Desvio, de Juan Francisco Moretti — Gama Revista

Trecho de livro

Desvio

Romance de Juan Francisco Moretti, novo nome da literatura argentina, retrata as contradições da geração que cresceu nos anos 1990

Mariana Payno 09 de Outubro de 2020

POR QUE LER?

Não foi à toa que o jornal argentino La Nacíon listou Juan Francisco Moretti como um dos narradores do nosso tempo: o portenho faz parte de uma novíssima geração de escritores do país, que tenta entender, por meio da literatura, as contradições daqueles que cresceram na virada do século. Figurinha carimbada dos saraus de poesia de Buenos Aires, Moretti estreia na prosa com “Desvio”, romance narrado por um millennial bem ordinário — progressista, viciado em Google e nas redes sociais e com uma tendência a filosofar sobre o passado, o futuro e as mazelas do mundo pós-moderno.

Comparado a J.D. Salinger e Samuel Beckett, o autor novato passeia pelos dramas mundanos do protagonista e reconhece que estes partem de um lugar privilegiado do homem branco urbano. A partir de uma sequência de infortúnios na vida do personagem, evoca temas como a velhice, a morte, a violência nas cidades e a nostalgia. O que chama atenção na escrita de Moretti, porém, é a linguagem construída com uma dose de lirismo calcada na oralidade da primeira pessoa narrativa.

De quebra, a editora independente Ponto Edita faz um trabalho cuidadoso e nos entrega um belo livro: além de um criativo projeto gráfico, com intervenções do músico Thiago Petit e do artista Pedro Monfort, a edição brasileira traz uma nota inédita do autor e textos de Petit e do ex-VJ da MTV Luiz Thunderbird.

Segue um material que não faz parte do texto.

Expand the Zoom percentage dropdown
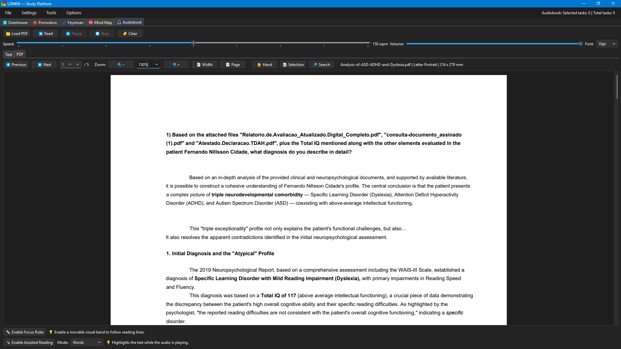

O Rasta é um sujeito fora de série. Tem o rosto e as mãos compridas, retas, com linhas profundas, e a languidez severa de seus gestos e palavras contradiz um pouco o dread único e compridíssimo que vai da nuca até a cintura. “Na sua idade”, ele me disse certa vez, “eu tinha na cabeça inteira, era ridículo”. Ele sempre fala assim, como se já tivesse vivido as coisas importantes e voltado há muito tempo e estivesse esperando o resto do mundo alcançar o seu ritmo. Tem uns 36, 37 anos e há dez é dono do Desvio, um desses bares de rock das quebradas de Palermo. “Na minha idade” cheirava pra caramba, mas parou, brigava pra caramba, mas parou, bebia pra caramba, mas parou, e fumava ganja todo dia. Isso não parou.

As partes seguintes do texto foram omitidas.